- **TASK PROMPT**
If a line in the entries includes "agent", show that line.

**** LISTED ENTRIES ****

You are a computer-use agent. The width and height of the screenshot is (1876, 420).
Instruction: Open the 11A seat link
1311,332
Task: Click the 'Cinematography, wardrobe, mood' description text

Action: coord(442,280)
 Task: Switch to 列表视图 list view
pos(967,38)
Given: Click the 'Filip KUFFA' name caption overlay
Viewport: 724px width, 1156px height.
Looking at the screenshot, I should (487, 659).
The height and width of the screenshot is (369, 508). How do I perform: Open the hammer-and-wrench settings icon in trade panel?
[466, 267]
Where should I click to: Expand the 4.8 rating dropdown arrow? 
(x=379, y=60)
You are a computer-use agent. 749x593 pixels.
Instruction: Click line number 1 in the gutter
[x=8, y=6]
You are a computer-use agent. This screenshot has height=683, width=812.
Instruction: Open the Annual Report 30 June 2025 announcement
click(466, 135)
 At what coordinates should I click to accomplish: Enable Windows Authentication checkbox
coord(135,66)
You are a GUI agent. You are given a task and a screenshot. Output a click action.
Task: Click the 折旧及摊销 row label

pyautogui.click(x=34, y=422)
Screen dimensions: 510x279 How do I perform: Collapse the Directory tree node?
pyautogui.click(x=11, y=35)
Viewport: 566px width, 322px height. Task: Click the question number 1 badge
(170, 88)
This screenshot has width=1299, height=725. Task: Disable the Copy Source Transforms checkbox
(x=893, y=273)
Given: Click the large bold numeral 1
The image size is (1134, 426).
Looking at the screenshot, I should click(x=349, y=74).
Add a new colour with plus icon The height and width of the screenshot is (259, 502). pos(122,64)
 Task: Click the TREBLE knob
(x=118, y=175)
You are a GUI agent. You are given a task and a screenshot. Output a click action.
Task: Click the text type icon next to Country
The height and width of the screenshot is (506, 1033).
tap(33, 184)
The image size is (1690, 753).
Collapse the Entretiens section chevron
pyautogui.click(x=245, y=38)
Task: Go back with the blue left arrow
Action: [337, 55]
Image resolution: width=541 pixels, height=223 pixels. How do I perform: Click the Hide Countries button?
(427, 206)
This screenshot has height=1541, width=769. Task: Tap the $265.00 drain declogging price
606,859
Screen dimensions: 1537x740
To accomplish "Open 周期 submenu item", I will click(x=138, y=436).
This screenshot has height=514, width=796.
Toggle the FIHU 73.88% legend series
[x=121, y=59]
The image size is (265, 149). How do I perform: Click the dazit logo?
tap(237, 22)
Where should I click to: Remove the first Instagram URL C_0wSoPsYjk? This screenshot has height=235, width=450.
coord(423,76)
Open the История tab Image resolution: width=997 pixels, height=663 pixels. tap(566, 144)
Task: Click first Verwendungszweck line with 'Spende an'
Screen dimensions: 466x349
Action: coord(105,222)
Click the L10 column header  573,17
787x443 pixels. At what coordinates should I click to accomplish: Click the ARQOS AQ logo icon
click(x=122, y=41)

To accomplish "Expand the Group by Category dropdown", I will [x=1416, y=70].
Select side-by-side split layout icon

****

- **ANSWER TO THIS TASK**
You are a computer-use agent. The width and height of the screenshot is (1876, 420).
You are a computer-use agent. 749x593 pixels.
You are a computer-use agent. This screenshot has height=683, width=812.
You are a GUI agent. You are given a task and a screenshot. Output a click action.
You are a GUI agent. You are given a task and a screenshot. Output a click action.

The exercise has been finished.